La cosa cambia entre escribir un libro y hacer una película: los libros se escriben con la cabeza y las manos; el cine, con la mirada, con los ojos.

Eso es lo que cree la gente, pero, por ejemplo, Sergio Leone decía que cuando una película termina, lo que se recuerda es una frase. Y que lo diga él, que era un genio de la mirada, tiene gracia. Pero es que tenía mucha razón. El cine, principalmente, es mirada, pero gana mucho cuando vistes esa mirada con buenos diálogos, buenos personajes.

También la música ayuda a recordar una película.

En esta mía sólo hay música de Beethoven.

Ésa es otra de sus obsesiones, la música. Usted ha sido crítico y ha llegado a provocar mucho en ese campo con un ensayo como 'El alma de Hegel y las vacas de Wisconsin', donde arremetía contra algunos compositores contemporáneos. ¿Le retiraron el saludo?
- - -
Tarea planteada —
Responde brevemente a estas preguntas sobre el texto de cine y música:
1. ¿Con qué se escriben los libros?
2. Según Sergio Leone, ¿qué se recuerda cuando termina una película?
3. ¿De qué compositor es la única música que hay en la película mencionada?
El listado procede de una fuente distinta.

Datos proporcionados —
- - -
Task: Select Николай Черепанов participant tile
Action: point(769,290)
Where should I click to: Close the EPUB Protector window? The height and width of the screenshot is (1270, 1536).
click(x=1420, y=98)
- - -
Resultado final —
1. Con la cabeza y las manos.
2. Una frase.
3. De Beethoven.